--- START ---

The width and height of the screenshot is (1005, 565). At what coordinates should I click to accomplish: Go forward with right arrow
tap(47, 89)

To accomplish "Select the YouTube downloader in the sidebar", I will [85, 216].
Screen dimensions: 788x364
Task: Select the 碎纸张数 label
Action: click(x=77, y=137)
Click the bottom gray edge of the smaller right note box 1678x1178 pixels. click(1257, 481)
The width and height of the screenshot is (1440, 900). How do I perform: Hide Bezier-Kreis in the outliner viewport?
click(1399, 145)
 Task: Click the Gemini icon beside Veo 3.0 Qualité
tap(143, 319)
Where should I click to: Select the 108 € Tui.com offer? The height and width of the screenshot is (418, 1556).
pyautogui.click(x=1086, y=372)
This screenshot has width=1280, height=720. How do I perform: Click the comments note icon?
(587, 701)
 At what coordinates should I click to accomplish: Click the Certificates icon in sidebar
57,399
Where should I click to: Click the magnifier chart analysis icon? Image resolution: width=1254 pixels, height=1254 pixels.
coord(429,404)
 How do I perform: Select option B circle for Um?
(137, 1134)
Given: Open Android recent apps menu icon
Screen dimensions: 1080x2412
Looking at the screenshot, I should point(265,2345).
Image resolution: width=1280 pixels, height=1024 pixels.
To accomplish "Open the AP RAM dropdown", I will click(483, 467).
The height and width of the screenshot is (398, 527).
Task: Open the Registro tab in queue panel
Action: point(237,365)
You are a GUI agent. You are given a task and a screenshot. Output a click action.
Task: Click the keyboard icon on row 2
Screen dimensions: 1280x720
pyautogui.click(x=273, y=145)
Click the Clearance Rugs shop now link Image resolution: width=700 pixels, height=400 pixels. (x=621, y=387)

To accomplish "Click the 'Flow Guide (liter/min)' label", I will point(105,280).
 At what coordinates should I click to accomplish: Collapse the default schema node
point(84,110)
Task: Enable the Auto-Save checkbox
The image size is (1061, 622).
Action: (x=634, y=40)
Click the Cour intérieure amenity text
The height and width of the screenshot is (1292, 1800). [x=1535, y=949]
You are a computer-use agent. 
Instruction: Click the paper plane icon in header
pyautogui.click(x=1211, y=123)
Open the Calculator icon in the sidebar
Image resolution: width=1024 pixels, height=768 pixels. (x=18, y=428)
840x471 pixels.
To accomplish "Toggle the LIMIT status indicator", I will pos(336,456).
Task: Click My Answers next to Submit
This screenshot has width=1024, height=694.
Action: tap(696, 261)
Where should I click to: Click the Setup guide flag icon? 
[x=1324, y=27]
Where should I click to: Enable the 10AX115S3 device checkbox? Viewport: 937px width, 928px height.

--- END ---

• **EXERCISE OBJECTIVE**:
This task calls for the number of lines in the entries that contain the string "checkbox", with no accompanying text.

• **RESULT**:
2